Некоторые из способов, говорит она, удивительно прямые и механические — как стимуляция спинного мозга при помощи провода Аль-Каизи. «В настоящее время есть устройства, которые вы можете прикрепить к голове и с их помощью манипулировать частями мозга. Их можно носить как купальные шапочки. Они портативные и разрешены этикой. Они легкие в использовании и отлично подходят для переживших инсульт и людей на реабилитации».

Исследователи из Научно-исследовательской лаборатории человеческой боли в Стэнфордском университете работают над тем, чтобы получить более глубокое понимание индивидуальных реакций на боль, чтобы выработать более целенаправленное лечение. Центр был создан в 1995 году Мартином Энгстом с кафедры анестезиологии.
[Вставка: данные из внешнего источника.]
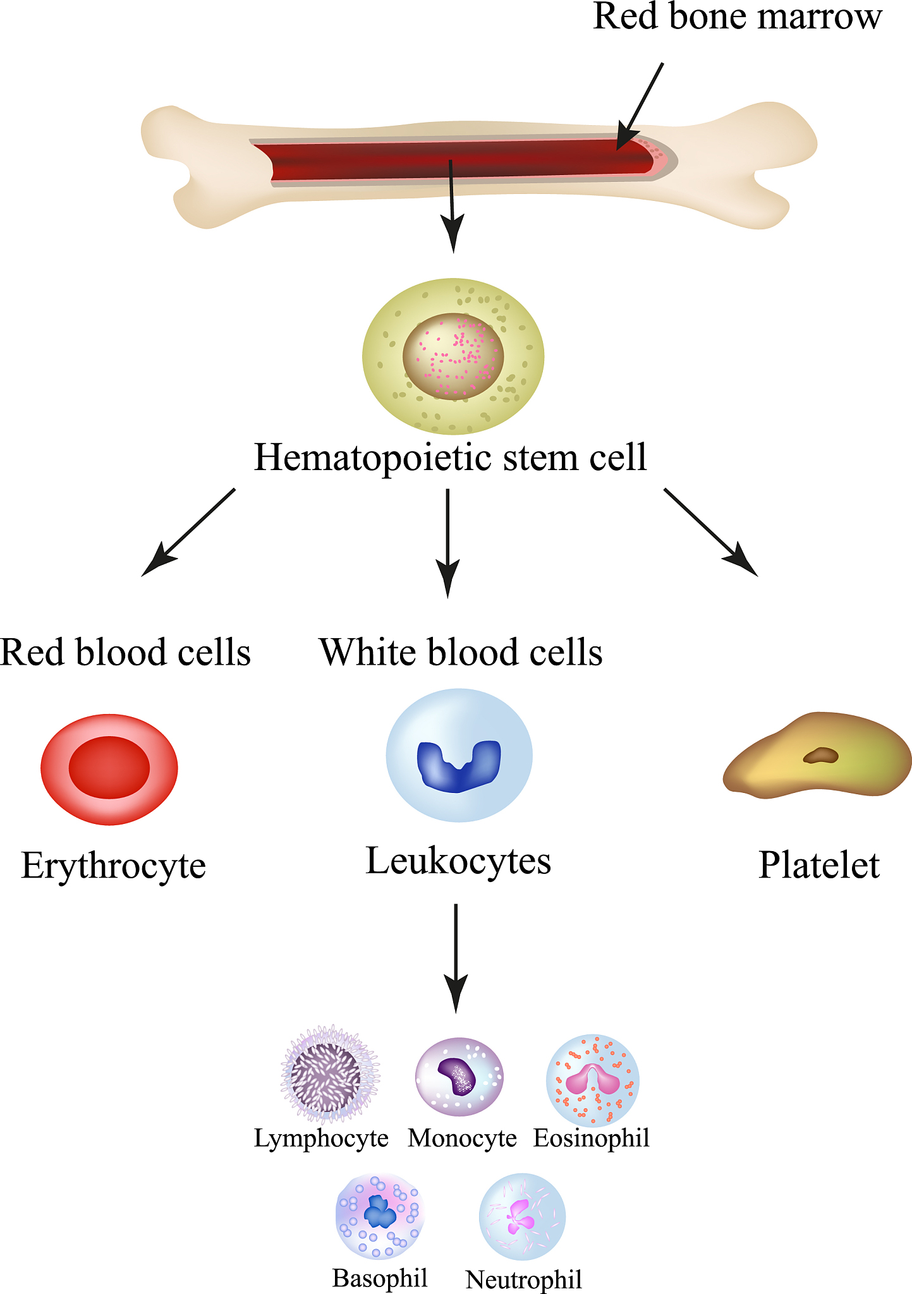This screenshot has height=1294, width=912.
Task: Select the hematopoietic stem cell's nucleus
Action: [453, 356]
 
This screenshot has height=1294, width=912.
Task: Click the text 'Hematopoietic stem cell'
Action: [450, 457]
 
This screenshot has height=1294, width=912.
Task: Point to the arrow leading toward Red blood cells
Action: [188, 531]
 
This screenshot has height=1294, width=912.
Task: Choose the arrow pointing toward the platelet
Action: [710, 531]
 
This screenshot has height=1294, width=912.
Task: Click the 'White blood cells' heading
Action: [461, 652]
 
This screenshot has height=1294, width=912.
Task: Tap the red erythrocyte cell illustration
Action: [109, 768]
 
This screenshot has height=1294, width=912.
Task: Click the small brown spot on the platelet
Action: [820, 755]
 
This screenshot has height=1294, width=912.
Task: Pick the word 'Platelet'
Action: [818, 865]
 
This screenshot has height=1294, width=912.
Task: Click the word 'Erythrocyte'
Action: [114, 865]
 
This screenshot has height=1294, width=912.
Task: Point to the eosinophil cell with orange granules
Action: [592, 1080]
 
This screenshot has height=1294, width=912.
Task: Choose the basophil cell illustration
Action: [379, 1216]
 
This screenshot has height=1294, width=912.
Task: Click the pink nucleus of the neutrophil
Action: [521, 1216]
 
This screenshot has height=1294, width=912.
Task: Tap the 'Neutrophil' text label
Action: [523, 1279]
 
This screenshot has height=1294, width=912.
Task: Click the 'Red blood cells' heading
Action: [125, 652]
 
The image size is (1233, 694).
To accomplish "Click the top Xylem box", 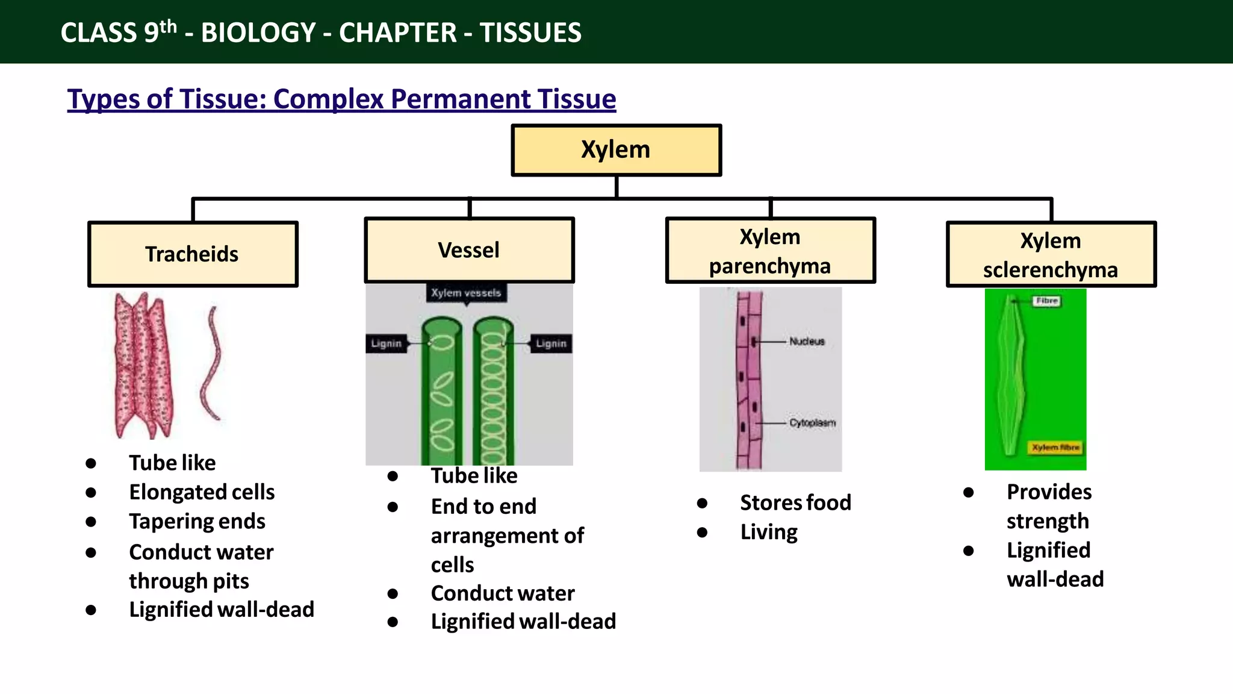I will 616,150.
Его первые исследования были посвящены поиску надежных методов количественной оценки боли. Тогда Энгст занимался вопросами опиатной фармакологии, изучая, как быстро тело выстраивает терпимость к препаратам.

В лаборатории сейчас проводятся разные исследовательские инициативы — по мигрени, фибромиалгии, лицевой боли и прочему — но больше всего ей интересна боль в спине. И хотя среди особых видов лечения стоят осознанность, акупунктура, когнитивная поведенческая терапия и нейронный отклик в реальном времени, в более широком смысле лаборатория планирует собрать массивную базу данных на основе армии пациентов.